- _Soal Latihan 1_
Menurut teks tentang sifat organoleptik daging, aspek apa saja yang dinilai secara khusus oleh panelis?
- _Soal Latihan 2_
Suntinglah teks tentang sifat organoleptik daging mulai dari kata "Uji organoleptik pada" hingga dan termasuk kata "dan rangsangan mulut.". Tuliskan kembali bagian tersebut dengan mengganti "konsumen" menjadi "pembeli".

- _Teks Pilihan_

╔══

E. Sifat Organoleptik Daging
Mutu organoleptik mempunyai peranan dan makna yang sangat besar dalam
penilaian mutu produk pangan, baik sebagai bahan pangan hasil pertanian, bahan
mentah industri maupun produk pangan olahan. Meskipun dengan uji-uji fisik
dan kimia serta uji gizi dapat menunjukkan suatu produk pangan bermutu tinggi,
namun akan tidak ada artinya jika produk pangan itu tidak dapat dimakan karena
tidak enak atau sifat organoleptik lainnya tidak membangkitkan selera. Jadi bagi
15
komoditas pangan pengujian organoleptik merupakan suatu keharusan (Soekarto,
1990).
Uji organoleptik pada suatu produk perlu dilakukan untuk menilai seberapa besar
minat konsumen terhadap produk yang dihasilkan. Panelis akan memberi
penilaian khusus terhadap warna, tekstur, aroma, dan rasa dengan menggunakan
skala hedonik. Uji organoleptik dimaksudkan untuk mengetahui penilaian panelis
terhadap produk yang dihasilkan. Pengujian organoleptik berdasarkan aroma
yang menentukan kelezatan bahan makanan cita rasa dari bahan pangan
sesungguhnya terdiri dari tiga komponen, yaitu bau, rasa, dan rangsangan mulut.

╚══

- _Baris Data_
╔══

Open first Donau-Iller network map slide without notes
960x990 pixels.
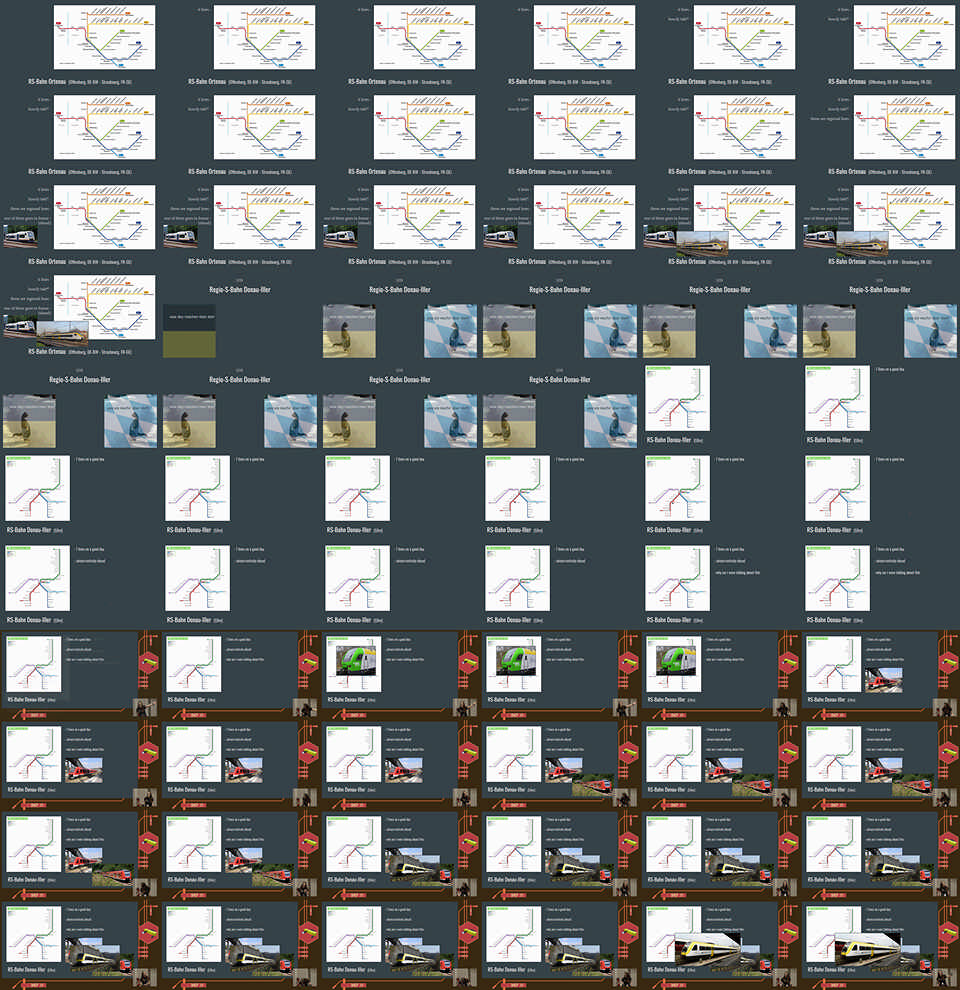click(677, 399)
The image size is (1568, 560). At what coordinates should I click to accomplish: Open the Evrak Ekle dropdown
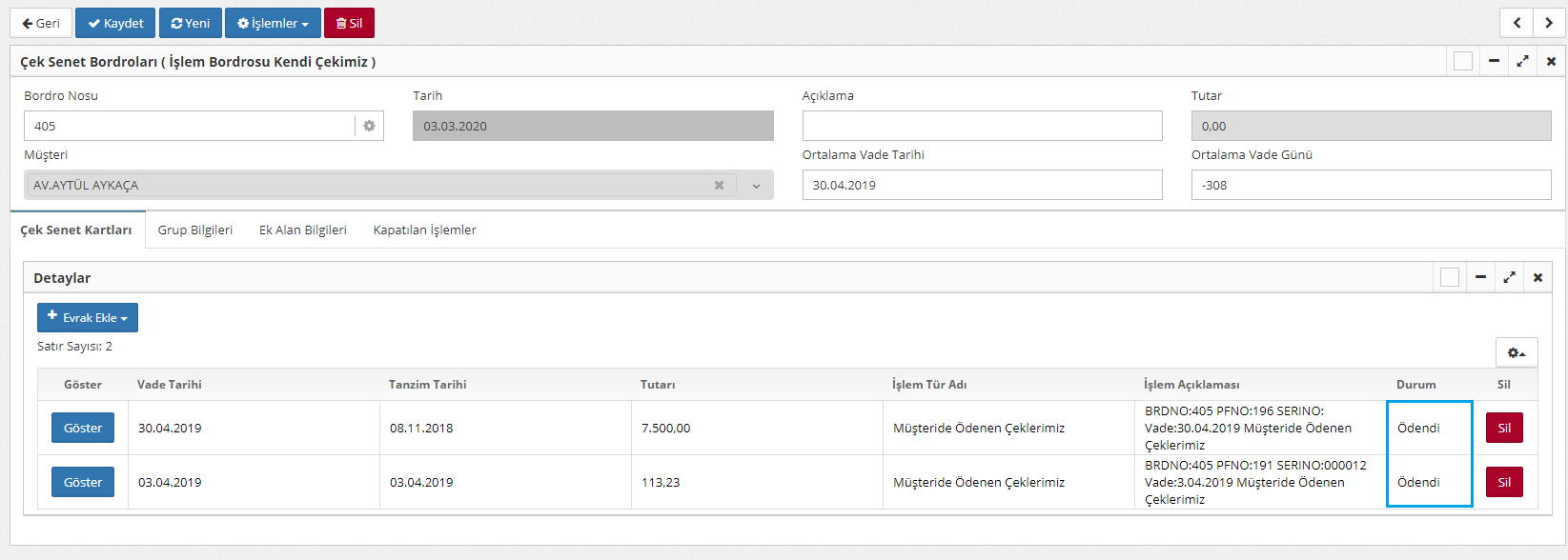click(x=88, y=318)
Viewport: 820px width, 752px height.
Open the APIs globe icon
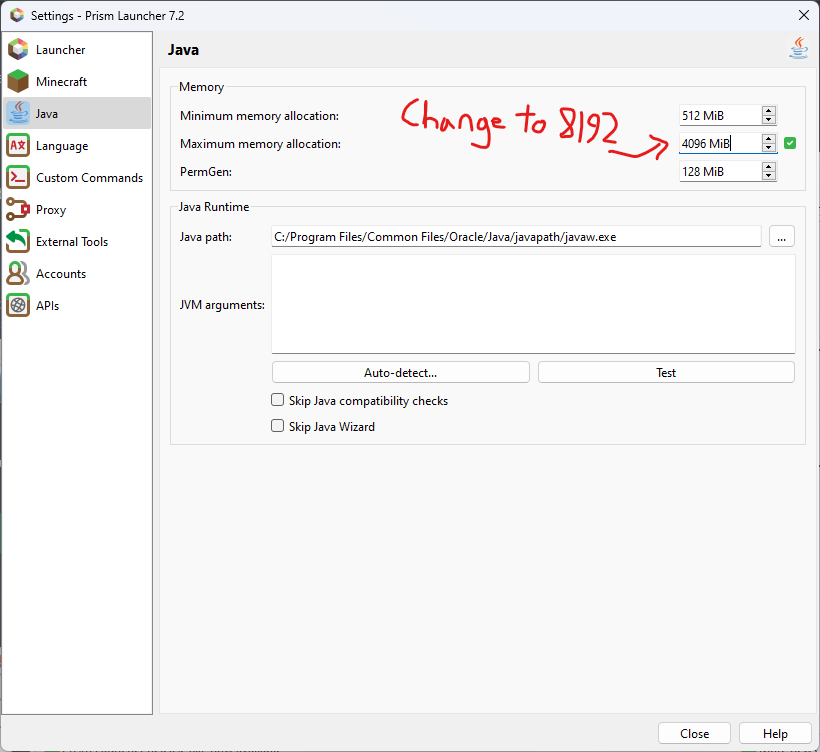(x=18, y=305)
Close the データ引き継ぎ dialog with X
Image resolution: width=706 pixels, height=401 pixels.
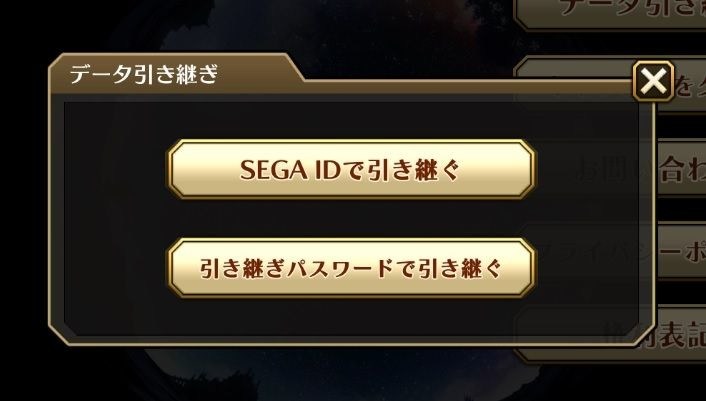click(x=653, y=81)
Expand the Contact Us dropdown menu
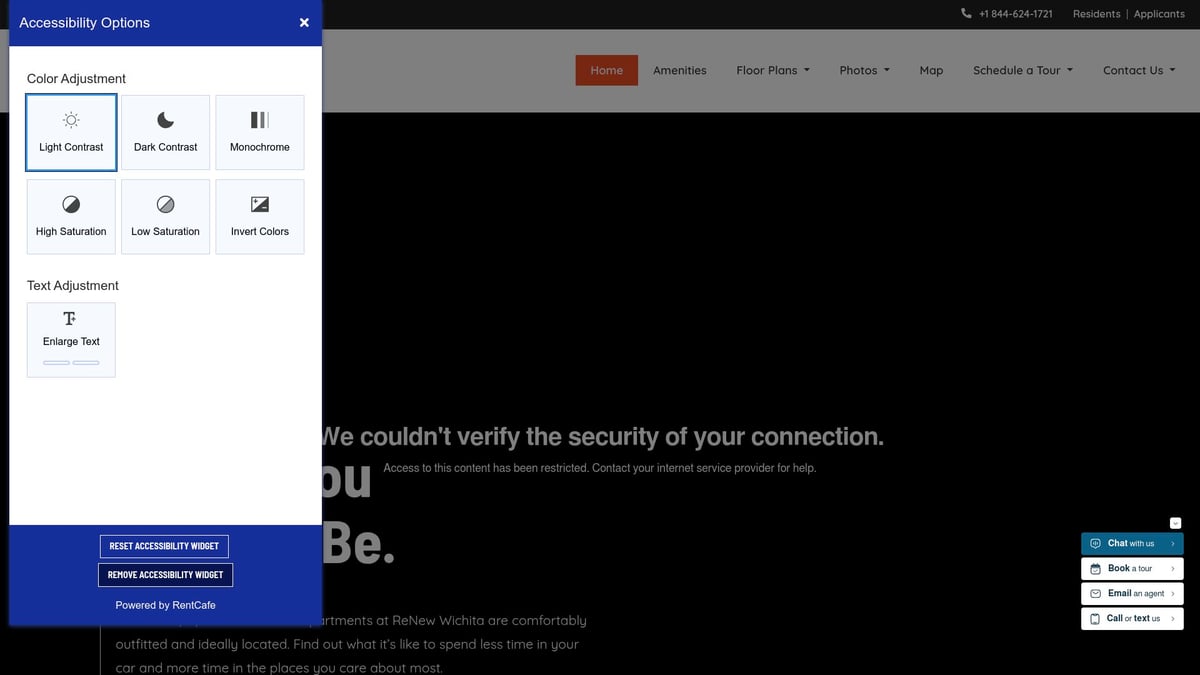Screen dimensions: 1200x675 point(1138,70)
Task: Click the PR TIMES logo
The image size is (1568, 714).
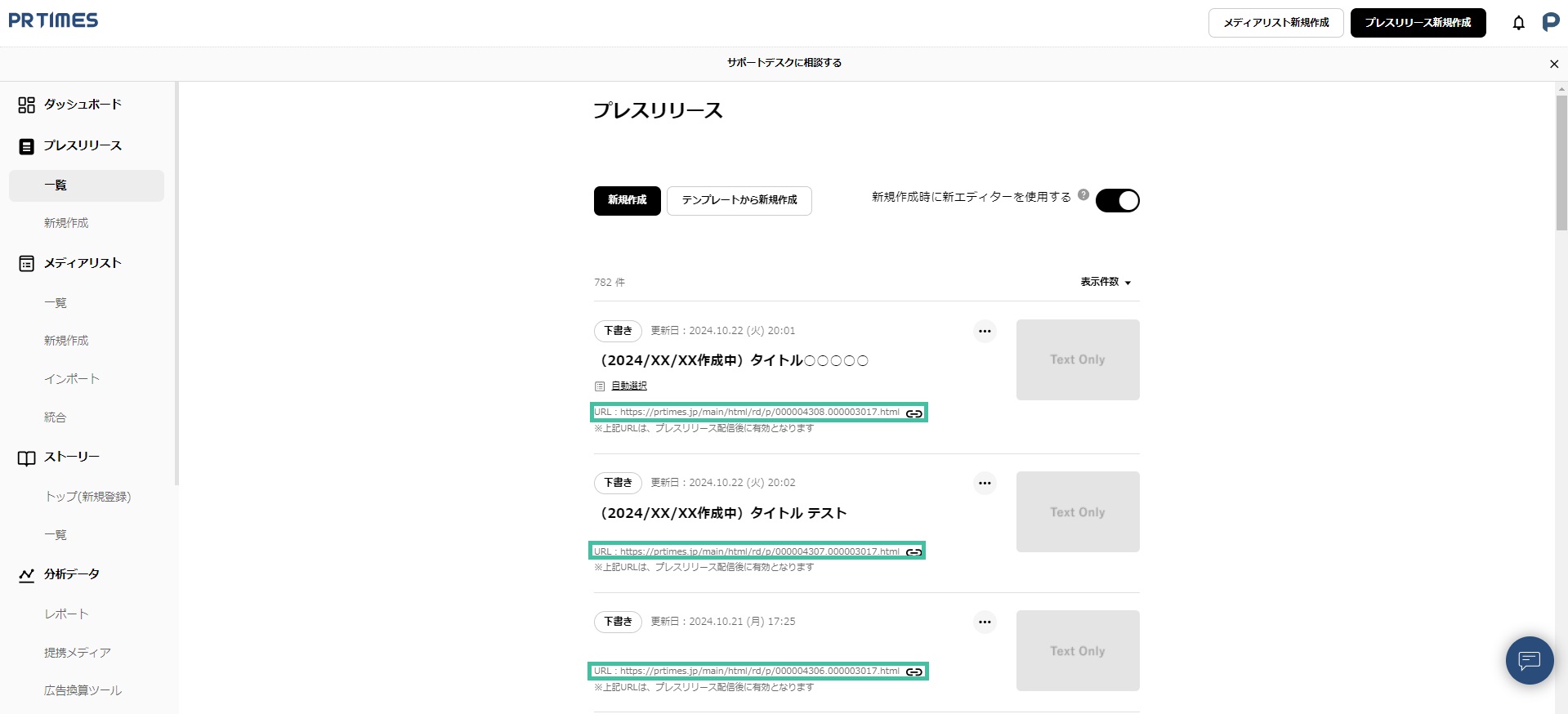Action: 53,20
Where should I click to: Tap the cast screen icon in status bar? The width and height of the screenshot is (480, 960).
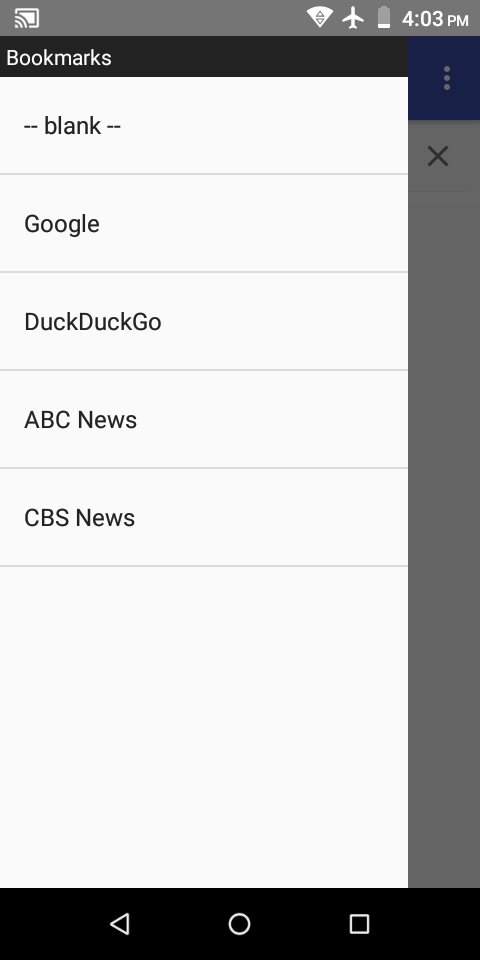click(x=27, y=18)
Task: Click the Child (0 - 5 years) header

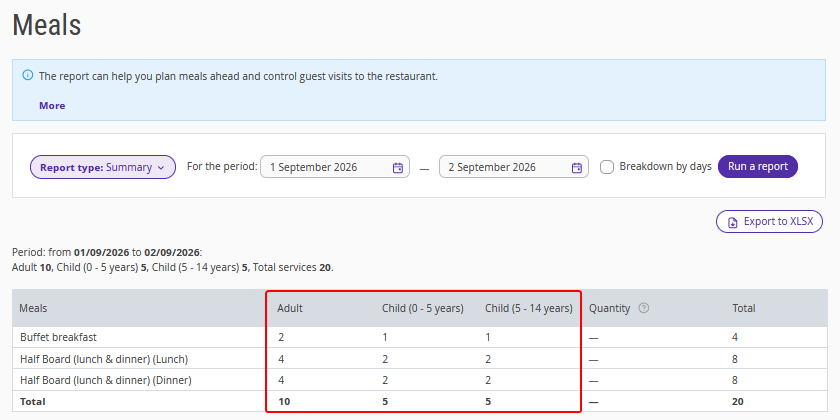Action: 423,309
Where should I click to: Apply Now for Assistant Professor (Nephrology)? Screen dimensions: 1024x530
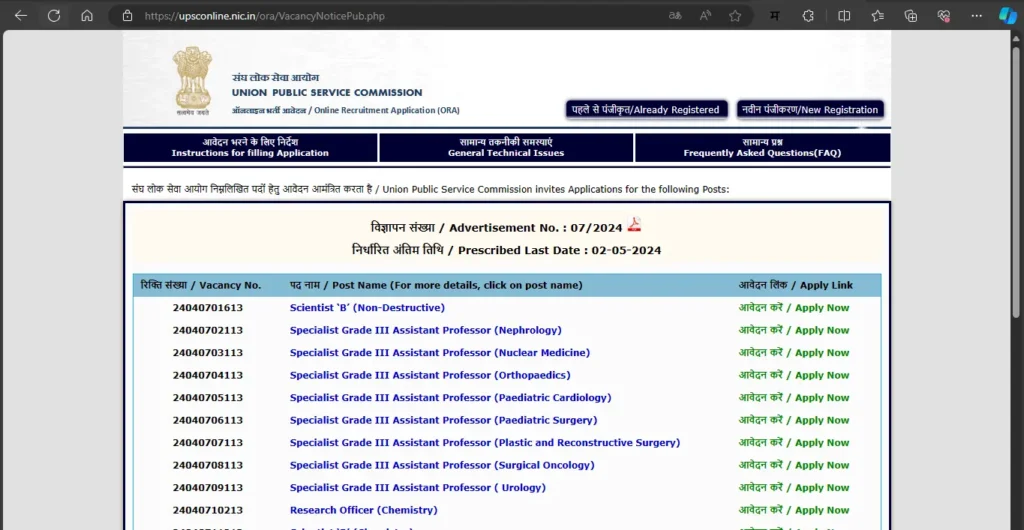pyautogui.click(x=794, y=331)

╚══

- _Jawaban Tertulis 1_
Warna, tekstur, aroma, dan rasa.

- _Jawaban Tertulis 2_
Uji organoleptik pada suatu produk perlu dilakukan untuk menilai seberapa besar
minat pembeli terhadap produk yang dihasilkan. Panelis akan memberi
penilaian khusus terhadap warna, tekstur, aroma, dan rasa dengan menggunakan
skala hedonik. Uji organoleptik dimaksudkan untuk mengetahui penilaian panelis
terhadap produk yang dihasilkan. Pengujian organoleptik berdasarkan aroma
yang menentukan kelezatan bahan makanan cita rasa dari bahan pangan
sesungguhnya terdiri dari tiga komponen, yaitu bau, rasa, dan rangsangan mulut.